Four years ago this month, 45 states had closed local schools and CDC had issued its second round of guidance for schools on cleaning and disinfecting for the virus.
By March 2020, Healthy Schools Network, then in its 25th year, had long recognized that it is a public health and education imperative to keep children safe at school, and that infection control starts with good indoor air quality and adequate ventilation matched by cleaning and careful disinfecting. In fact, the conditions of school facilities, many of which still today lack adequate clean air indoors and have poor or no mechanical air handling systems, affect the health of children and personnel every single day, and will impact the transmission of infectious diseases like colds and flu as well as novel diseases, like COVID-19.
That spring, we began collaborating with the New Jersey Work Environment Council to co-develop a report on readying schools for re-opening. We called for all schools to have written and adopted comprehensive Infection Prevention and Control Plans. We published our joint report The Pandemic v. Schools in July 2020. Here is some of what we found:
By the Numbers
45 Number of states that closed schools in March 2020 (NBC)
131,930 Public and private PK-12 schools in the US (NCES)
118,000 Number of schools closed (NBC)
54,000,000 Number of children affected by closures (NBC)
5,500,000 Total public school employees (BLS)
300,000 Number of school custodians (BLS)
20% Percentage of public school teachers at or over 55 years old (NCES)
50,800,000 Number of children enrolled in public school (NCES)
56,600,000 Number of children enrolled in all public and private schools (NCES)
47.6% Percentage of white children in public schools (NCES)
15.2% Percentage of black children in public schools (NCES)
26.7% Percentage of hispanic children in public schools (NCES)
61.0% Percentage of children using internet at home (NCES)
29,900,000 Number of children on free/subsidized meals (SNA)
7,100,000 Number of children ages 3-21 receiving special education (NCES)
25% Percentage of children in schools with chronic health conditions (CDC)
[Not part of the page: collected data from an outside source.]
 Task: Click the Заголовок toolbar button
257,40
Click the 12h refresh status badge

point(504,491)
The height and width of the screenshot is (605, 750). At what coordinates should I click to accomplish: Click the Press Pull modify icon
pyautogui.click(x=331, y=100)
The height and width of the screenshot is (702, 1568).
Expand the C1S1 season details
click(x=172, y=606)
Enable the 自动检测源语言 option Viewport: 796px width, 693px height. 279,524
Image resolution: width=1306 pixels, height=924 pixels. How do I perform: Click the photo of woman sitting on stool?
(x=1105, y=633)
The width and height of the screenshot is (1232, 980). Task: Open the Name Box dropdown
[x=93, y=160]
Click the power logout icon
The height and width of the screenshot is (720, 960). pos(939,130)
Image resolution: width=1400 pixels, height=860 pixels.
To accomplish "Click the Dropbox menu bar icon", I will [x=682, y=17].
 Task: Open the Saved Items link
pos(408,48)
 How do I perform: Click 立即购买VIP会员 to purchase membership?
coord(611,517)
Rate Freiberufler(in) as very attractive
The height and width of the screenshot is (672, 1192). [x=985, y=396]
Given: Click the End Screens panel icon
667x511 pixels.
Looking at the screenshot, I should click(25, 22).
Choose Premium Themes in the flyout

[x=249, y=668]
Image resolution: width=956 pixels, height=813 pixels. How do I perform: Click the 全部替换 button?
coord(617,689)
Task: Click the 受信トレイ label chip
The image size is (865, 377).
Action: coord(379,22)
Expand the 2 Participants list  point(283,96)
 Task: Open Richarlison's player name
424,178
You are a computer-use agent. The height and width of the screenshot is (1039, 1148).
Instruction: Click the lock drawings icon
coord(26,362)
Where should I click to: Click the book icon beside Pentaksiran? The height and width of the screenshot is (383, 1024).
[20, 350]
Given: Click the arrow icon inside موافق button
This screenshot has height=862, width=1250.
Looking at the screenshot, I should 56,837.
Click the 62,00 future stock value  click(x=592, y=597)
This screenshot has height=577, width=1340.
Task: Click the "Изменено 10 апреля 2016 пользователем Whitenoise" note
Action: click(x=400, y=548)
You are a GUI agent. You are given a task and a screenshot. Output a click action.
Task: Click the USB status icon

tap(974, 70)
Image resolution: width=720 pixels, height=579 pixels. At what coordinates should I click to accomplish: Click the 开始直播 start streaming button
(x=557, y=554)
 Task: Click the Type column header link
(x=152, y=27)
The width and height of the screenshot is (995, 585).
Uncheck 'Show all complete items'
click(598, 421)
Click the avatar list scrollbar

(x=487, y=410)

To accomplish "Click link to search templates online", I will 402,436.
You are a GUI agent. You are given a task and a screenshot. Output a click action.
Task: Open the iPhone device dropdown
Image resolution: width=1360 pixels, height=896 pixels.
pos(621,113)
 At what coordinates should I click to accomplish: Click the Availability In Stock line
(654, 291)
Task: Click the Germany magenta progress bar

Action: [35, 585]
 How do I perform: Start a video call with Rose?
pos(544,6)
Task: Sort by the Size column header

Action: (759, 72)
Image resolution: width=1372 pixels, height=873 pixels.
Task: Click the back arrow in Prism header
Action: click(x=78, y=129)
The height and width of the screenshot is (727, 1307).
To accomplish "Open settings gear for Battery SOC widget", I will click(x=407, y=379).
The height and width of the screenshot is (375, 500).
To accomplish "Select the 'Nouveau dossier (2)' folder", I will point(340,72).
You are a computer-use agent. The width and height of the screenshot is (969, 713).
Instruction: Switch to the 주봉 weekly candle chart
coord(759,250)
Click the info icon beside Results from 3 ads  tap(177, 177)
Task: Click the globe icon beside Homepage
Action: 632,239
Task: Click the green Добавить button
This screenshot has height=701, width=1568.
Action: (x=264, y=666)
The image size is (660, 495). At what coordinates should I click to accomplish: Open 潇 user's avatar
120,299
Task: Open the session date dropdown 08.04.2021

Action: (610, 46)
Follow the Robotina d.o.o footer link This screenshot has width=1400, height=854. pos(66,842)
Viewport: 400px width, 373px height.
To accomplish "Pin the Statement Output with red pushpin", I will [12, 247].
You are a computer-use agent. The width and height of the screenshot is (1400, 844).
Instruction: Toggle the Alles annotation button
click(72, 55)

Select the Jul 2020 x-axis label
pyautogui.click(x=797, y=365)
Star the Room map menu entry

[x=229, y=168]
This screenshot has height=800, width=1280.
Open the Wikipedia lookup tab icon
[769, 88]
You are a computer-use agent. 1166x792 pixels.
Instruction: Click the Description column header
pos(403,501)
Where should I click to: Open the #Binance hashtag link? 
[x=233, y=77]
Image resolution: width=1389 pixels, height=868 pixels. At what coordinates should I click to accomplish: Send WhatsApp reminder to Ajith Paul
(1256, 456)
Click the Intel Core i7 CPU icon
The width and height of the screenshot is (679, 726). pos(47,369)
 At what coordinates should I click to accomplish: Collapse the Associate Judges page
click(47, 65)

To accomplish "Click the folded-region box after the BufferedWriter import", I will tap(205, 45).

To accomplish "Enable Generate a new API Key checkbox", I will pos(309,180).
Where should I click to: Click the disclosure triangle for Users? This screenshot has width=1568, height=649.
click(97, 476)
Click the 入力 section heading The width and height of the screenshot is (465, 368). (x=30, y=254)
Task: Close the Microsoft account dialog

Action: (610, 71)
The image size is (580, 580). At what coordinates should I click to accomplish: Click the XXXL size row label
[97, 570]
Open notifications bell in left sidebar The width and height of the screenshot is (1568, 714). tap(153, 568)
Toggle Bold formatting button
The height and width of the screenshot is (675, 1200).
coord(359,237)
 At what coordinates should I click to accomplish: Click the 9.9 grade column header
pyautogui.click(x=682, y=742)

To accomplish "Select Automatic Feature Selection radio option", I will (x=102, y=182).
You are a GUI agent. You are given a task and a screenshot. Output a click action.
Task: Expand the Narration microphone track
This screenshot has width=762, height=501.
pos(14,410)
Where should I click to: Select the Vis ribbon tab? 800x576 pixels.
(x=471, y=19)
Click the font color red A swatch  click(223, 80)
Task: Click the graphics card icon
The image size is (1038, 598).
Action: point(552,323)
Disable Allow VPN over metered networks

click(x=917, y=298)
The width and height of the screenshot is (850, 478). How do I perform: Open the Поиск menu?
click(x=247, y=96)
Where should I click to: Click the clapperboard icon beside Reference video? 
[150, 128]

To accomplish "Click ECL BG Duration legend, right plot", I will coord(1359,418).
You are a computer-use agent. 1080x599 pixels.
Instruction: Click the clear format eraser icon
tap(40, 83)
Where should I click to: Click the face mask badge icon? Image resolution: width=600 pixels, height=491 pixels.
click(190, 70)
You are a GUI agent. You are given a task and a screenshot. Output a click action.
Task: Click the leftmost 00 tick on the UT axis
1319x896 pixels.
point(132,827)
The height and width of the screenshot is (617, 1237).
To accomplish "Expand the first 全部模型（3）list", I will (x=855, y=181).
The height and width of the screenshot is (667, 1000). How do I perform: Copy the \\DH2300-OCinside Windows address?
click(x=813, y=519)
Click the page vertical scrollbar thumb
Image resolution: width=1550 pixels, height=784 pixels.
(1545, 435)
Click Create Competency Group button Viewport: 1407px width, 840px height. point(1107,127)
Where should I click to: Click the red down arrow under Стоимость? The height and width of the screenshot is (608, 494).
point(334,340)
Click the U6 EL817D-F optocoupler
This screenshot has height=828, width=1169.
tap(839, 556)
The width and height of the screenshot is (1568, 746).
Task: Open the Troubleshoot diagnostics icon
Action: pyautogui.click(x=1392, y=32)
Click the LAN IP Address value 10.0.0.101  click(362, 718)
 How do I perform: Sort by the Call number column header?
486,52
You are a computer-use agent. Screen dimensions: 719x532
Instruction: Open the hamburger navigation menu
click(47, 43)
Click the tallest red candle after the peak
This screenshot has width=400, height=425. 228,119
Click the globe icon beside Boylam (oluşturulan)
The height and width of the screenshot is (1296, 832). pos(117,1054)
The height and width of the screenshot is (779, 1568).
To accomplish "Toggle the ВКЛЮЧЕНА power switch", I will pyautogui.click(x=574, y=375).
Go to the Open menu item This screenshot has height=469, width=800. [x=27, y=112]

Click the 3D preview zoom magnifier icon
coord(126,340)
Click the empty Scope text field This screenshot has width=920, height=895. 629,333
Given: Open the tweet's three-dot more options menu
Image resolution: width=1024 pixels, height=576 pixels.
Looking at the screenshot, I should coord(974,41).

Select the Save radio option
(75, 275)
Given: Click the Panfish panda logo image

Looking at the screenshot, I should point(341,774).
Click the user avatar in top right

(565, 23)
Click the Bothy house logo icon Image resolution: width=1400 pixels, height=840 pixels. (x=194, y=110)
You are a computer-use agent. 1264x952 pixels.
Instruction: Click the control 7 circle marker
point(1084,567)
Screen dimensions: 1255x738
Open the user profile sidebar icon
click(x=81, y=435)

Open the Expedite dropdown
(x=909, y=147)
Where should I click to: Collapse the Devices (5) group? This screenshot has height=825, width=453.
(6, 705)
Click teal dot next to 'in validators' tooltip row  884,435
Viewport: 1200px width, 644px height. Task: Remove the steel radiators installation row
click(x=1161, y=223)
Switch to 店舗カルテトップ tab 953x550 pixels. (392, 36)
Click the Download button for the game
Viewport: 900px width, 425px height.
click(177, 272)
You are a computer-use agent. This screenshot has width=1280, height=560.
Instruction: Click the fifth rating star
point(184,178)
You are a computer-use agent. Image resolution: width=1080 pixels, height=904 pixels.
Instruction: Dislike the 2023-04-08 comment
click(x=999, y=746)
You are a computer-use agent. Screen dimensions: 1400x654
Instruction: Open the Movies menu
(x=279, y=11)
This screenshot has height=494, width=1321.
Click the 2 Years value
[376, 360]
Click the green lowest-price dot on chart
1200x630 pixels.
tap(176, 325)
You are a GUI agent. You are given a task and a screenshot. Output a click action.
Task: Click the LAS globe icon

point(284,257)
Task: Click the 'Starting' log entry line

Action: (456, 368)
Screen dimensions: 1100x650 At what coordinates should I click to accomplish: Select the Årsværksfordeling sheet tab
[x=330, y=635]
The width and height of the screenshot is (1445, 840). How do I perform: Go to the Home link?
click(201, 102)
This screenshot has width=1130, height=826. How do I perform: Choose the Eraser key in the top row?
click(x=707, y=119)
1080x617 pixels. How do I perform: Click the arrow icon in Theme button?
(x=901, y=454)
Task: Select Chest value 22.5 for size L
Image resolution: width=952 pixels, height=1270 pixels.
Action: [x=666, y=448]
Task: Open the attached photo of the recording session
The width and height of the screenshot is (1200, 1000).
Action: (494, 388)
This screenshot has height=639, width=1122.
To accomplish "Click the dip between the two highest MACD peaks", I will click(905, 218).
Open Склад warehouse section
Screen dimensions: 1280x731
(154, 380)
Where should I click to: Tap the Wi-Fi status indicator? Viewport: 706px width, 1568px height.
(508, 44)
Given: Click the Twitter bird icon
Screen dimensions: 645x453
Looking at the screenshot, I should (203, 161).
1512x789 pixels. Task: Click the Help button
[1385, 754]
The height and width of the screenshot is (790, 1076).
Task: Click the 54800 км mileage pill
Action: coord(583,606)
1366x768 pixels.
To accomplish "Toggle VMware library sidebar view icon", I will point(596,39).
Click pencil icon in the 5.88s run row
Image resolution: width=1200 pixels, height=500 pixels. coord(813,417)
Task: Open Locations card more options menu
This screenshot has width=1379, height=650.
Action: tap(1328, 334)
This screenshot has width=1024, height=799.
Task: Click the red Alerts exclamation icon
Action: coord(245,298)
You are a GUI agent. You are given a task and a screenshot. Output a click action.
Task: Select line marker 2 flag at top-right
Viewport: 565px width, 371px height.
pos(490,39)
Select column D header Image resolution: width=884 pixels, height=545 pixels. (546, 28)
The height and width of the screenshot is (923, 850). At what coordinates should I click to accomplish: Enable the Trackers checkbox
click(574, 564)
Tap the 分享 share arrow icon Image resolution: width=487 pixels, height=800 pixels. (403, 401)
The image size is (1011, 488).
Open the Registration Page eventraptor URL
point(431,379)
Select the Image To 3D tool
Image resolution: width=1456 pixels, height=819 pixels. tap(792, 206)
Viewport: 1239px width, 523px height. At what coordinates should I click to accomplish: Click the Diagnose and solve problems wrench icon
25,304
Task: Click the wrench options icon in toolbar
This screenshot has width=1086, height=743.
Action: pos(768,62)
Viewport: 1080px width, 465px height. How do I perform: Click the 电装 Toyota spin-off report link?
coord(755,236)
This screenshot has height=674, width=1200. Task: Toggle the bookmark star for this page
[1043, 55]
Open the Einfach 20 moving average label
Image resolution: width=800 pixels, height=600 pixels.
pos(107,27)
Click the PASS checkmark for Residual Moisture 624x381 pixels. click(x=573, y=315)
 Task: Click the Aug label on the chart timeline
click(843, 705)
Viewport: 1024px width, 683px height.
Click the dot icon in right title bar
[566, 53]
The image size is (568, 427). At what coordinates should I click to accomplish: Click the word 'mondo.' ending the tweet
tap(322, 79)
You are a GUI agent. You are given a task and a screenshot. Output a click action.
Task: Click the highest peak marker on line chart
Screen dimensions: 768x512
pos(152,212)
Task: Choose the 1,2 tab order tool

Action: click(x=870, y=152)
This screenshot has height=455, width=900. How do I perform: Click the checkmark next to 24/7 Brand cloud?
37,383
React or get ready? $1,494,634,477 is what the US Department of Education spent FY 18-23 on schools and school children impacted by federally declared disaster events, and by school violence. With increasingly severe weather events becoming the new normal, Healthy Schools Network urges federal and state agencies and elected officials to help fund all schools to become resilient to weather extremes that damage and destroy schools and resilient and prepared for the new and old viruses on their way.